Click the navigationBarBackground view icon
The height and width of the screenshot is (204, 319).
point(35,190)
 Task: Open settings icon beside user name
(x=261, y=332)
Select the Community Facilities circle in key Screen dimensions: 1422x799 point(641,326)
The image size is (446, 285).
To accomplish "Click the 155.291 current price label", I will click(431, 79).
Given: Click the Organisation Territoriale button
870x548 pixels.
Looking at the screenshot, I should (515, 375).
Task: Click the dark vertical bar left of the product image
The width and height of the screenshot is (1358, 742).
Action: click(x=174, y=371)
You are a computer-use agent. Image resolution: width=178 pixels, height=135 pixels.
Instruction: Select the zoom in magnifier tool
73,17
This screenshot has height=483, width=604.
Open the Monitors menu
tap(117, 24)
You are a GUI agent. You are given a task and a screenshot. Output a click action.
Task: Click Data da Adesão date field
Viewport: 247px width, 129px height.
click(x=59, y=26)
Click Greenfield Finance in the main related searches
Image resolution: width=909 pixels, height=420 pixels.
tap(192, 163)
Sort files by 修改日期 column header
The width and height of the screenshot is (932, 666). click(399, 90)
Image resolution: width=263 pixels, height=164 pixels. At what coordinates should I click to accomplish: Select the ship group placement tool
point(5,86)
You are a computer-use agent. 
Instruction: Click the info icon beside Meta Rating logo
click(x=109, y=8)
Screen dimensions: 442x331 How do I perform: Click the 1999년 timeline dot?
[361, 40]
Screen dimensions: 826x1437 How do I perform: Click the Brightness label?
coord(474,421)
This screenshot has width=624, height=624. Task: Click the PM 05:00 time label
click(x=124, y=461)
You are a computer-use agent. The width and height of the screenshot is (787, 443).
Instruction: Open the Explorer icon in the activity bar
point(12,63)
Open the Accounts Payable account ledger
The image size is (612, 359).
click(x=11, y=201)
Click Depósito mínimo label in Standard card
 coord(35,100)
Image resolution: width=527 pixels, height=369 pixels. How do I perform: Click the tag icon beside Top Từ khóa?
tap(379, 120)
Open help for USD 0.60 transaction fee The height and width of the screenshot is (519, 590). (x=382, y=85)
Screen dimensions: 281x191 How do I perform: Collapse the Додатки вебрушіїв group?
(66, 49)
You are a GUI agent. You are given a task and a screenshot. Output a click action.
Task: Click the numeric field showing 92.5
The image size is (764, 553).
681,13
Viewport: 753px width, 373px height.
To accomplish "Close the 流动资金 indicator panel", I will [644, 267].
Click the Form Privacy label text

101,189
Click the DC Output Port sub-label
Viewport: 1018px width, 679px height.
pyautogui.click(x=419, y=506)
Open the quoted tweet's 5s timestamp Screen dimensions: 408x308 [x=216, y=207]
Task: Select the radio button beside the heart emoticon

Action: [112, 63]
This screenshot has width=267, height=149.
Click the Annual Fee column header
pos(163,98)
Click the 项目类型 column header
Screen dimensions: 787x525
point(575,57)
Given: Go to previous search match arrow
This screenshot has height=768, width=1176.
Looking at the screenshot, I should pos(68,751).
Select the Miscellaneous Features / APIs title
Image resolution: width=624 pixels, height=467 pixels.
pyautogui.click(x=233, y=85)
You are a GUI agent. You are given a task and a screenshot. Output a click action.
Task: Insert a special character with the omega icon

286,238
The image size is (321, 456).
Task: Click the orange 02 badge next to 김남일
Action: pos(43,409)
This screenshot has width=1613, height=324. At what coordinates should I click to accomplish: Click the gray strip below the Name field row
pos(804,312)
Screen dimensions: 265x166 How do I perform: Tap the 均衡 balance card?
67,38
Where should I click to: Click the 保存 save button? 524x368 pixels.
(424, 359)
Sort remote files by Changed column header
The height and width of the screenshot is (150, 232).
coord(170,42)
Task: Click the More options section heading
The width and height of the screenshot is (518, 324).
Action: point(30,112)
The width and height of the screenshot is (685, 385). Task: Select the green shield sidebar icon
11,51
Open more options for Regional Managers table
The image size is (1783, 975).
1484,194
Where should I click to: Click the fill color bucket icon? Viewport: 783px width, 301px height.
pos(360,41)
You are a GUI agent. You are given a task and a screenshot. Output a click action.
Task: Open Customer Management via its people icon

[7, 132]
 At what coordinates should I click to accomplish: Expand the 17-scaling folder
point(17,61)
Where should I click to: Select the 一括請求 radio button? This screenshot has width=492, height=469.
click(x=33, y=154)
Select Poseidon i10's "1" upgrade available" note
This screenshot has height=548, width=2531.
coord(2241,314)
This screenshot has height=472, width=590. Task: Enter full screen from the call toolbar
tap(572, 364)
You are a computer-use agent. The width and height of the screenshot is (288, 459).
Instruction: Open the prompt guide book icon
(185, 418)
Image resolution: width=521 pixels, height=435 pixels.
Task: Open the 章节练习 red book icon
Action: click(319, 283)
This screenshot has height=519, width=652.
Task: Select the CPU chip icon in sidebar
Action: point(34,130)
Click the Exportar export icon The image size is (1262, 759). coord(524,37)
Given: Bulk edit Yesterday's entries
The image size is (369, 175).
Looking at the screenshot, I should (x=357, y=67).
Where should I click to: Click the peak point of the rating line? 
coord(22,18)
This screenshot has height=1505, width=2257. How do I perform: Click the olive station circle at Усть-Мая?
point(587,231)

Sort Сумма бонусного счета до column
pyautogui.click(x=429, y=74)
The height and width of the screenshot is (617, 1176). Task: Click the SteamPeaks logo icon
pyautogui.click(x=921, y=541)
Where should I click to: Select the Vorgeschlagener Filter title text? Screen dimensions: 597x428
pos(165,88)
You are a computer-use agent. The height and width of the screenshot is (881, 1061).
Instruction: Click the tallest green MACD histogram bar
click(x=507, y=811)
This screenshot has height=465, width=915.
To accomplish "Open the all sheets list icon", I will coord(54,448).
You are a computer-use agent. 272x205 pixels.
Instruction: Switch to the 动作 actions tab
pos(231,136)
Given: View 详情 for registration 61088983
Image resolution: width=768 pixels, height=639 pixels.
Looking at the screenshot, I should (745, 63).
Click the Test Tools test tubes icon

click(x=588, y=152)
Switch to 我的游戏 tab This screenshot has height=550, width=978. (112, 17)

# # # # # # #

EXERCISE: Return the lines above precisely as they appear, beginning at the first line and ending at the line with "Task: Click the dark", and nothing after it.

TASK ANSWER:
Click the navigationBarBackground view icon
The height and width of the screenshot is (204, 319).
point(35,190)
 Task: Open settings icon beside user name
(x=261, y=332)
Select the Community Facilities circle in key Screen dimensions: 1422x799 point(641,326)
The image size is (446, 285).
To accomplish "Click the 155.291 current price label", I will click(431, 79).
Given: Click the Organisation Territoriale button
870x548 pixels.
Looking at the screenshot, I should (515, 375).
Task: Click the dark vertical bar left of the product image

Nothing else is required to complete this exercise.